[Start of Attachment]
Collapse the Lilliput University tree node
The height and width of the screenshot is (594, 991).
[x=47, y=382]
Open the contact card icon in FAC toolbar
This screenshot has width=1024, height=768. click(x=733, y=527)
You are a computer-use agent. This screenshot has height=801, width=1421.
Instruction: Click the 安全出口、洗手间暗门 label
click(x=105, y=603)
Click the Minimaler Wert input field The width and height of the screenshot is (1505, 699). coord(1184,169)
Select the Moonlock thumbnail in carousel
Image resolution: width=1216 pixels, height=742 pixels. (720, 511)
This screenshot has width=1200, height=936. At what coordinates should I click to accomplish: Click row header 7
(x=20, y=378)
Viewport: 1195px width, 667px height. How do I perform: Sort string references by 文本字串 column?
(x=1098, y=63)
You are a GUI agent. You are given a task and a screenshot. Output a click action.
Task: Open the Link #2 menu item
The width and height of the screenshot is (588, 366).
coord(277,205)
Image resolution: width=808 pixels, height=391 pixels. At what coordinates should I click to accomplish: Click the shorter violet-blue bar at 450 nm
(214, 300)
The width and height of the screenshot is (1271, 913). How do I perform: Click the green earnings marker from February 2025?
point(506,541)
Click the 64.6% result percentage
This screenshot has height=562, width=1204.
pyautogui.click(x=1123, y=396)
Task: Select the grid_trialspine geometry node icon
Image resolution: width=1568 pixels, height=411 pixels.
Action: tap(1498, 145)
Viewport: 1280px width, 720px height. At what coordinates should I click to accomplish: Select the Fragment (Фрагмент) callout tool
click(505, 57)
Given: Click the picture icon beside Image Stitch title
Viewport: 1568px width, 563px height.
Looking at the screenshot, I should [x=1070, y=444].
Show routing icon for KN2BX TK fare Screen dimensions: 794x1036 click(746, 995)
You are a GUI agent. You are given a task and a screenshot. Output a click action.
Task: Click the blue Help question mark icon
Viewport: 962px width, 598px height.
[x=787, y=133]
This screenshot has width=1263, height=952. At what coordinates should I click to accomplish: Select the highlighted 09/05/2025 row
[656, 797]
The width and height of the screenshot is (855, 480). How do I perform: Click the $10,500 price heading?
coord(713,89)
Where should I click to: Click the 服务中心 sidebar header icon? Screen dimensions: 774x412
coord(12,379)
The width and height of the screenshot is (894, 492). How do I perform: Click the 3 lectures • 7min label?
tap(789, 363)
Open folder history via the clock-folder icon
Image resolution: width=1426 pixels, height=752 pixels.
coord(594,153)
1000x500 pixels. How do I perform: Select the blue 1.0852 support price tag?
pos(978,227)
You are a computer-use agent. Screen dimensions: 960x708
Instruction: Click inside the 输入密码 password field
[End of Attachment]
_Instructions for the task_
Where does the string "field" appear in the records above? Show every line that holds it.

_Solved problem_
Click the Minimaler Wert input field The width and height of the screenshot is (1505, 699). coord(1184,169)
Instruction: Click inside the 输入密码 password field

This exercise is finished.